Yes I think that’s a reasonable conclusion - although I also think there’s no reason DL couldn’t turn out to be just as good as random forests if more people work on DL for structured data. It’s something I’d be interested in spending time on sometime, since I’ve been a major RF fan for a long time!

jeremy · November 18, 2016, 4:49am

BTW in your most recent snippet you didn’t show the compile step. What learning rate did you use? Have you tried decreasing it a lot?

janardhanp22 · November 18, 2016, 5:29am

I used
model.compile(loss=‘categorical_crossentropy’, optimizer=Adam(lr=1e-4), metrics=[‘accuracy’])

I also tried decreasing it optimizer=Adam(lr=1e-06) not much improvement
Epoch 24/25
45377/45377 [==============================] - 12s - loss: 1.8287 - acc: 0.3665 - val_loss: 1.7992 - val_acc: 0.3839
Epoch 25/25
45377/45377 [==============================] - 12s - loss: 1.8294 - acc: 0.3665 - val_loss: 1.7990 - val_acc: 0.3839

jeremy · November 18, 2016, 11:36am

Thanks for reporting back!

jeremy · November 18, 2016, 11:38am

Are you one-hot encoding all the categorical variables? If not - you definitely need to. If some are very high cardinality (i.e. have many levels) use an Embedding layer for them instead.

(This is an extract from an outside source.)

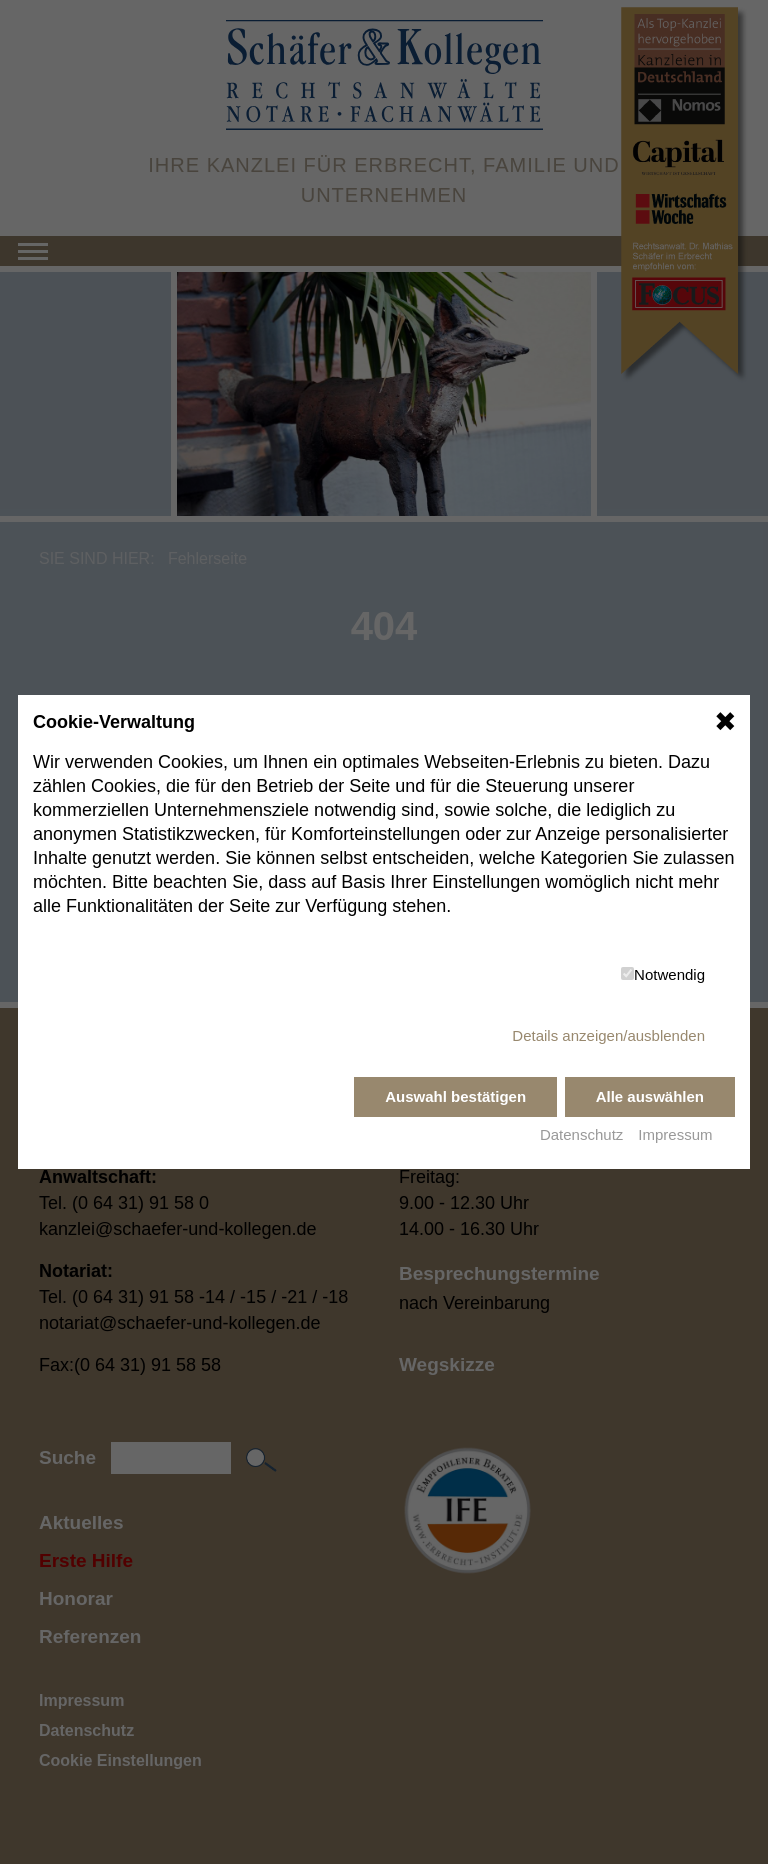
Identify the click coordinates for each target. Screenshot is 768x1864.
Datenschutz (581, 1134)
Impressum (675, 1134)
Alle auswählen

janardhanp22 · November 18, 2016, 6:29pm

Yes I am using OneHotEncoding for the label and also for categorical features

janardhanp22 · November 18, 2016, 6:30pm

Just wondering what is the theory behind embedding layer for high cardinality ?

jeremy · November 18, 2016, 10:10pm

It’s purely a computational/memory saving. Rather than multiplying by a one-hot encoded matrix, which if high cardinality would be huge, it’s quicker and less memory intensive to simply use an integer to index into it directly. The result is, of course, identical.

janardhanp22 · November 19, 2016, 4:02am

That is a very good tip for high cardinality variables.

jeremy · November 19, 2016, 4:19am

It is! And not just for deep learning - for regression, GlmNet, etc I’ve always used this approach instead of creating dummy variables.

janardhanp22 · November 19, 2016, 5:50pm

Another technique which might be useful for categorical is hashing since it has the property to bin similar items to the same index.

kankak · December 21, 2016, 10:27am

Could you explain a little bit more about using embedding layer instead of using one-hot encoding.

I have always used one-hot encoding and of course it is very slow and memory-consuming.